Material for this exercise:
........
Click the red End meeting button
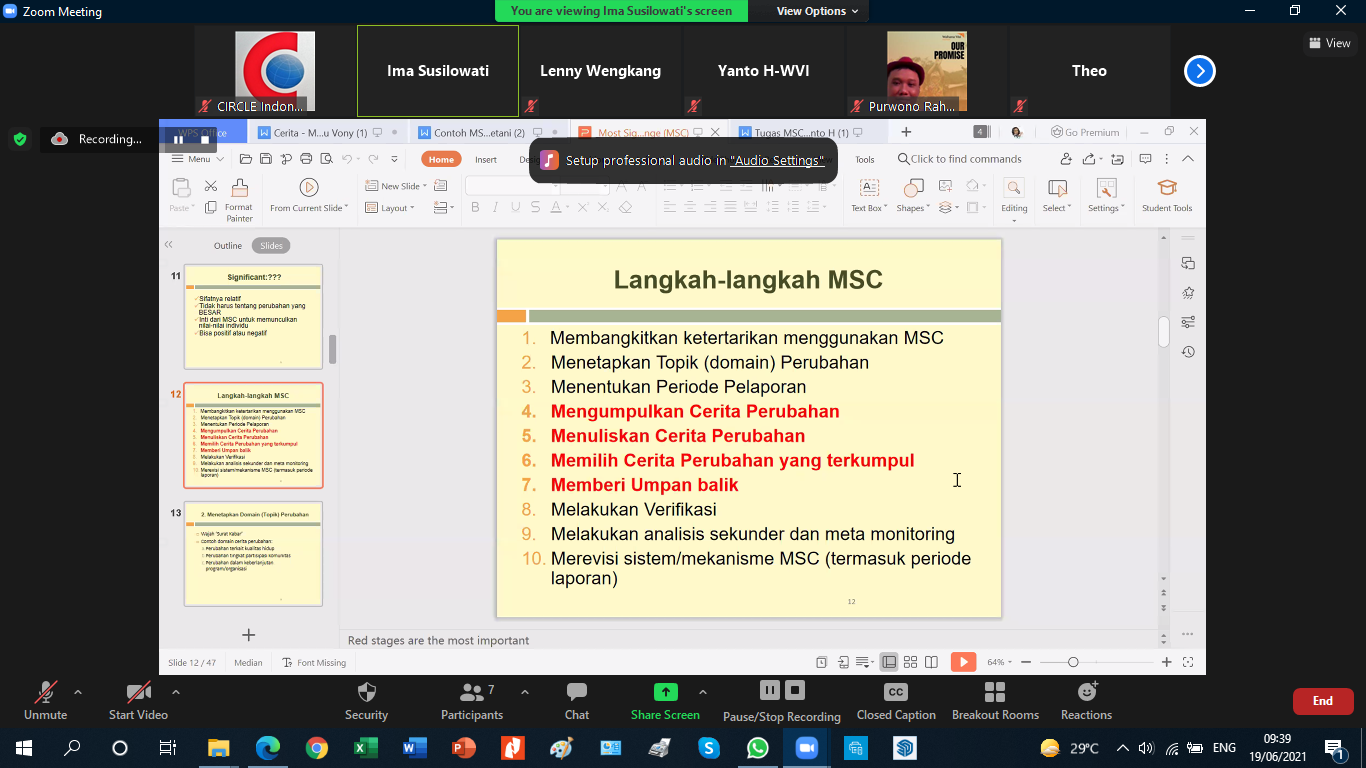Screen dimensions: 1366x768 pos(1323,701)
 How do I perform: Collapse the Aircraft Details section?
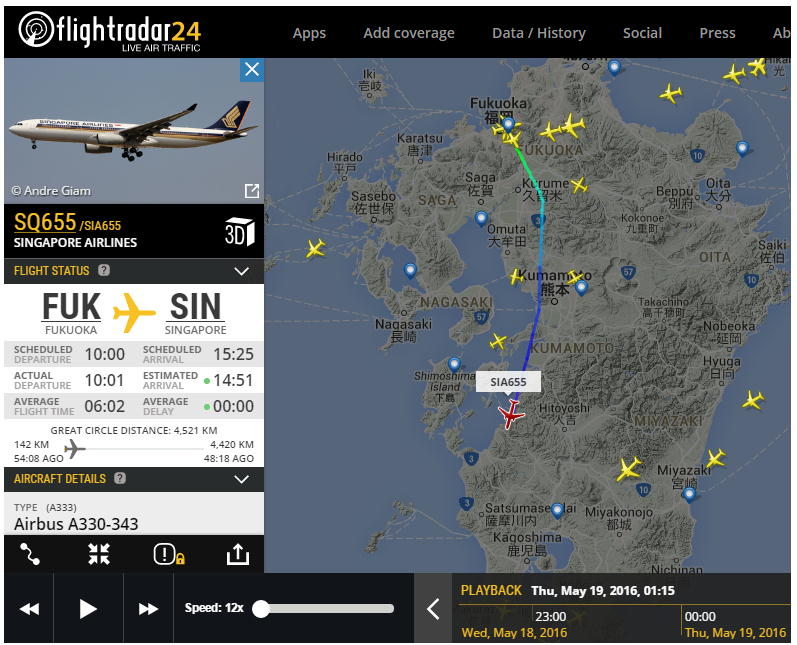click(x=241, y=479)
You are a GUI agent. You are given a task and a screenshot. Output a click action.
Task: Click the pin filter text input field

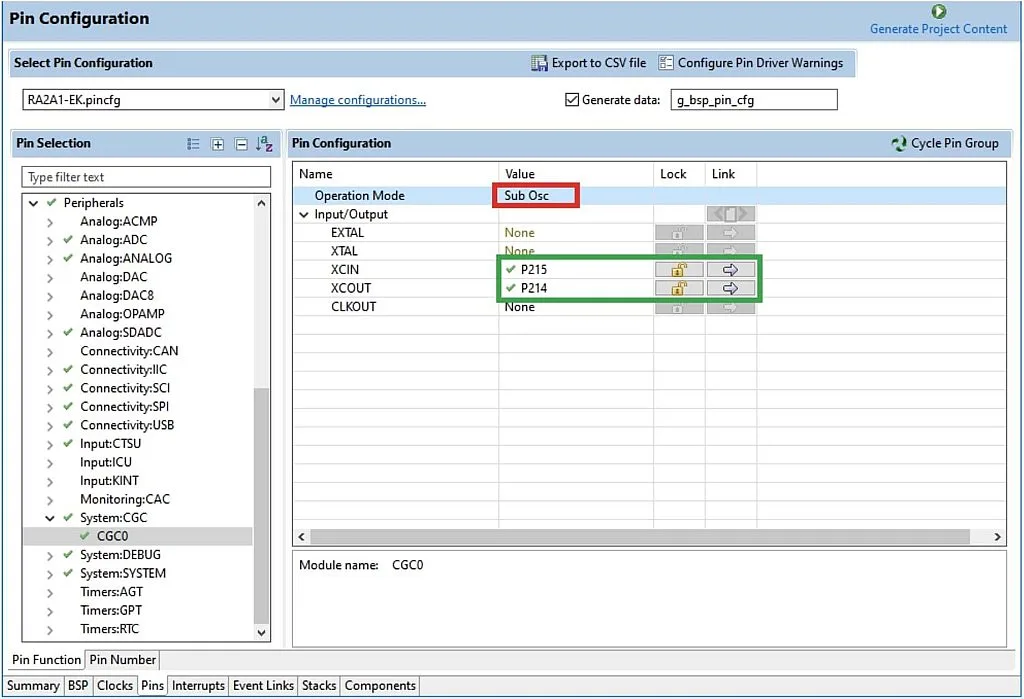[146, 176]
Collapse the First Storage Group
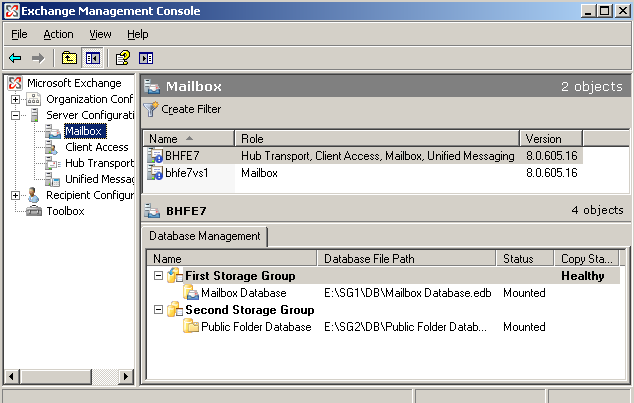 tap(158, 276)
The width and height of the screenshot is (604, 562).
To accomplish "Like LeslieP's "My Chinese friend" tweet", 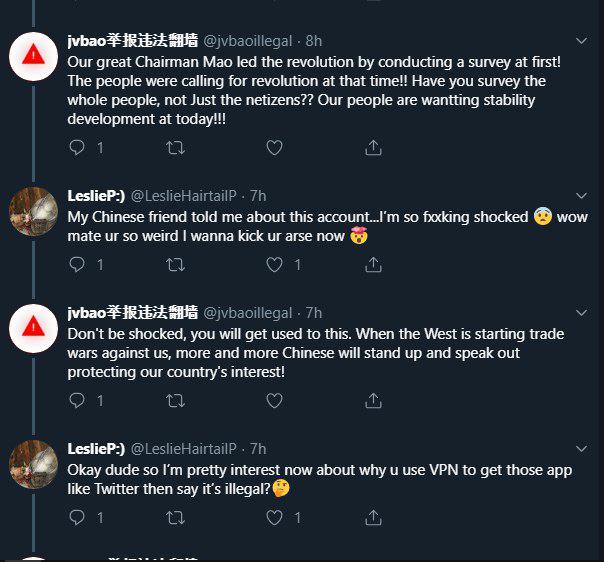I will coord(274,265).
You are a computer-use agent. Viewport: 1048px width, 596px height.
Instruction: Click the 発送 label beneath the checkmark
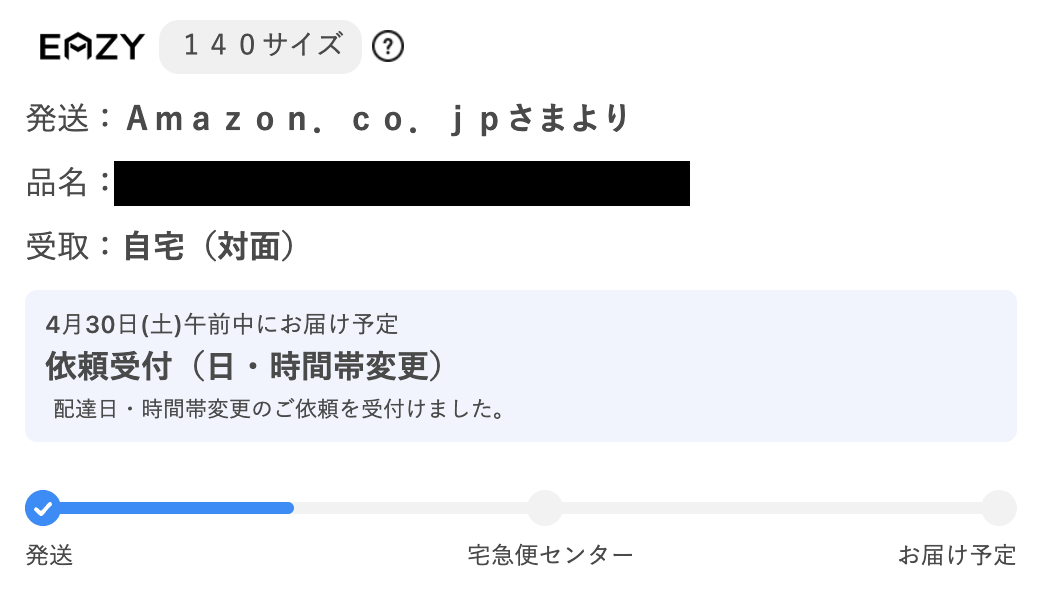click(49, 556)
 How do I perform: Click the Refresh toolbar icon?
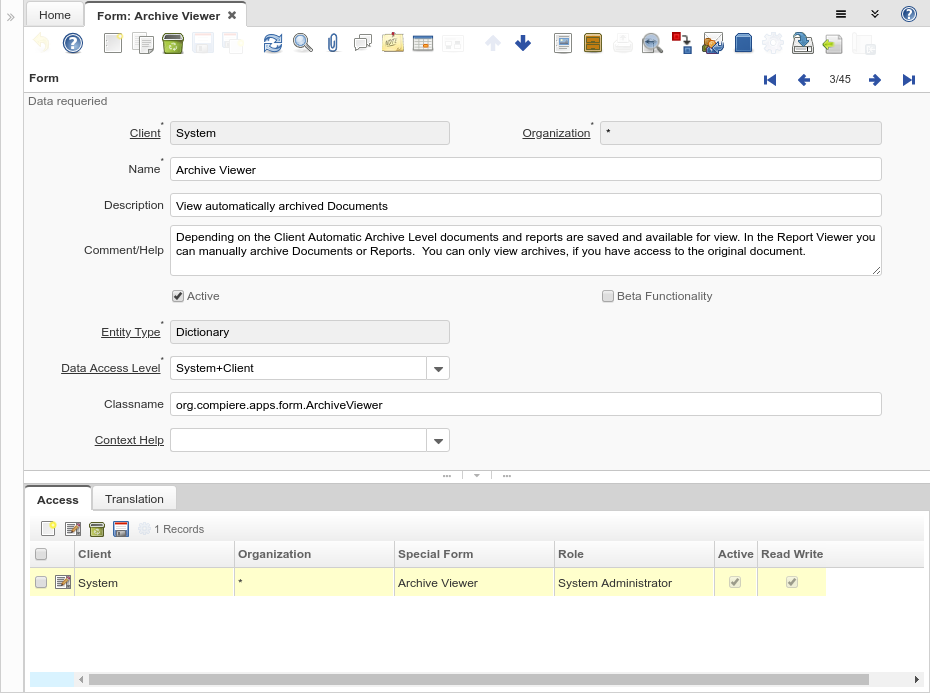coord(272,43)
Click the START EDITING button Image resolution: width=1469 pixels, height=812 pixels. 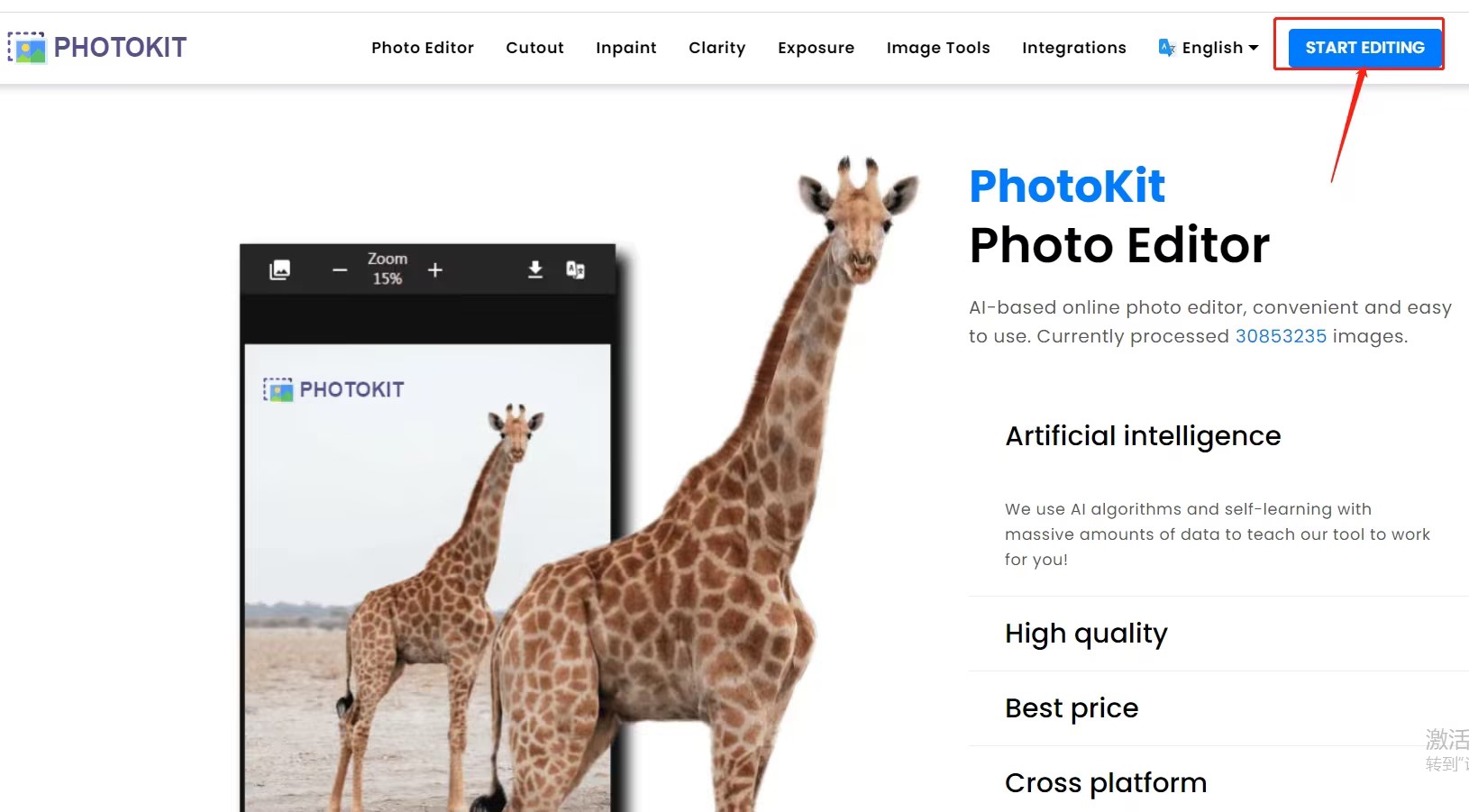pos(1364,48)
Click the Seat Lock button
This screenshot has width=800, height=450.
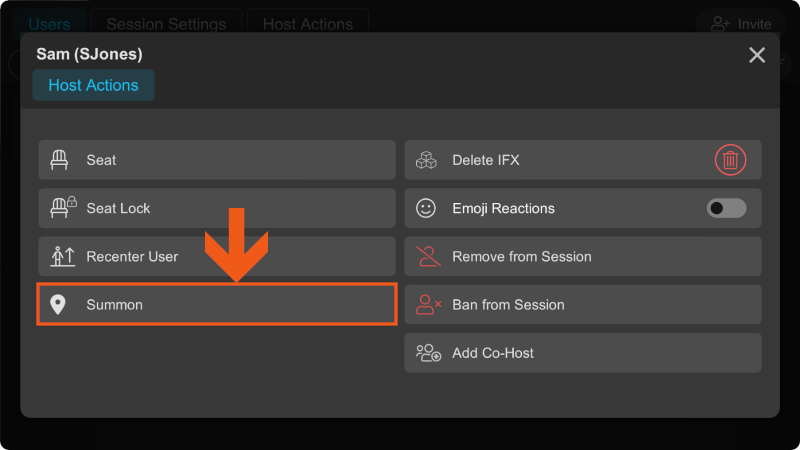tap(217, 208)
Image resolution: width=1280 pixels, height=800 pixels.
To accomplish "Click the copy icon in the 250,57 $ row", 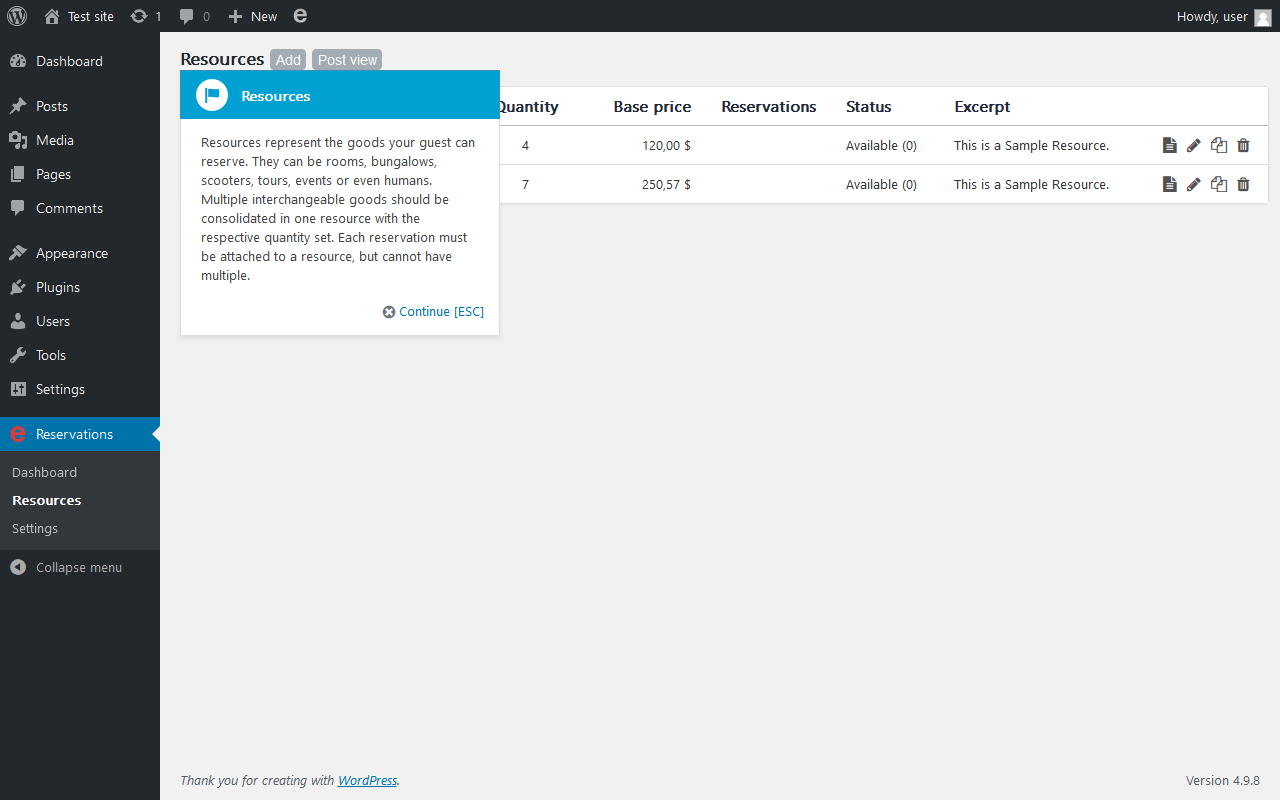I will point(1218,184).
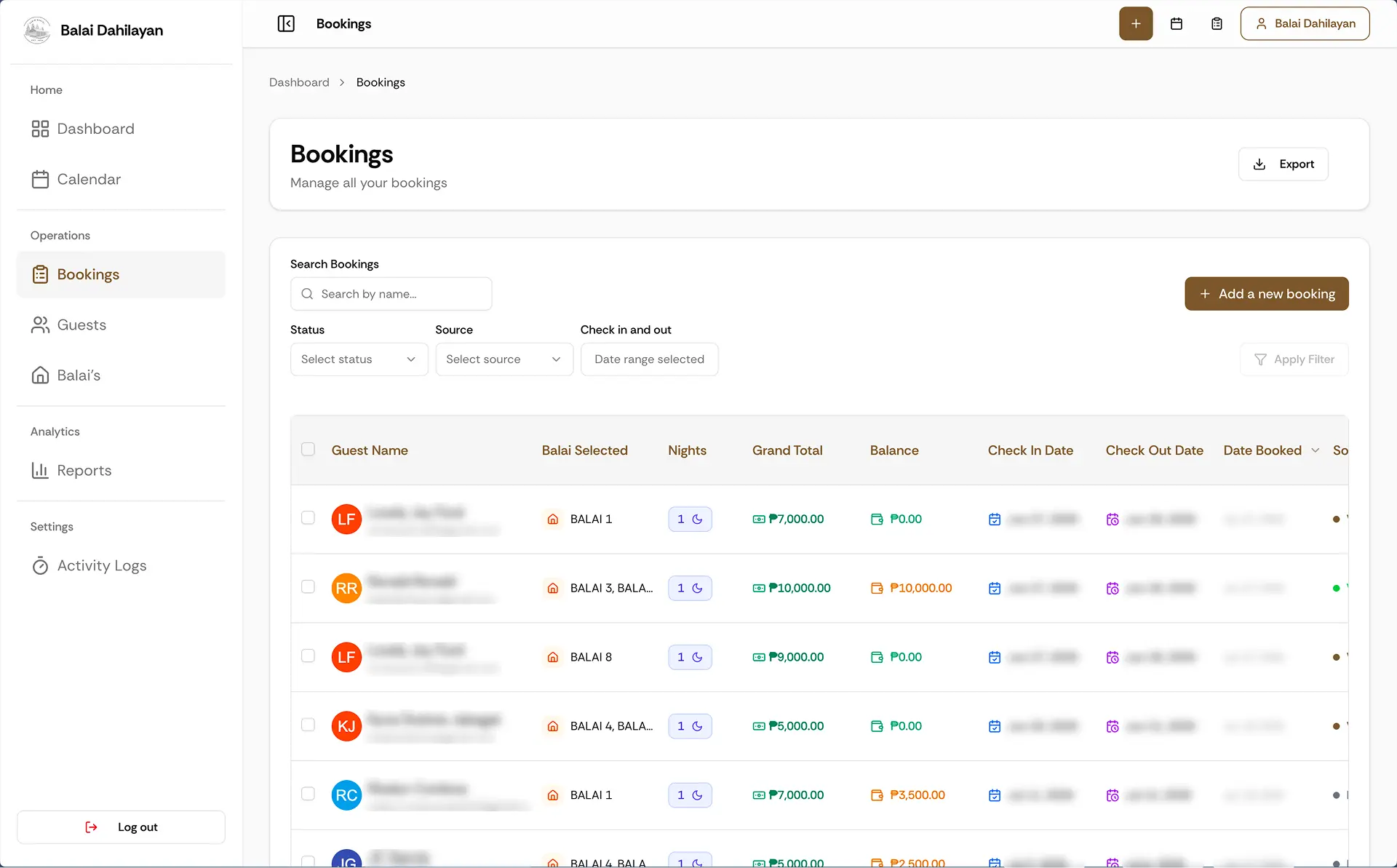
........
What this task involves:
What is needed is an exact copy of the lines from the beginning of the data through the line containing "You are a GUI", both included, without any pictures.

Solution below:
Click the red End meeting button
Screen dimensions: 1366x768 pos(1323,701)
 How do I perform: Collapse the Aircraft Details section?
click(x=241, y=479)
You are a GUI agent. You are given a task and a screenshot. Output a click action.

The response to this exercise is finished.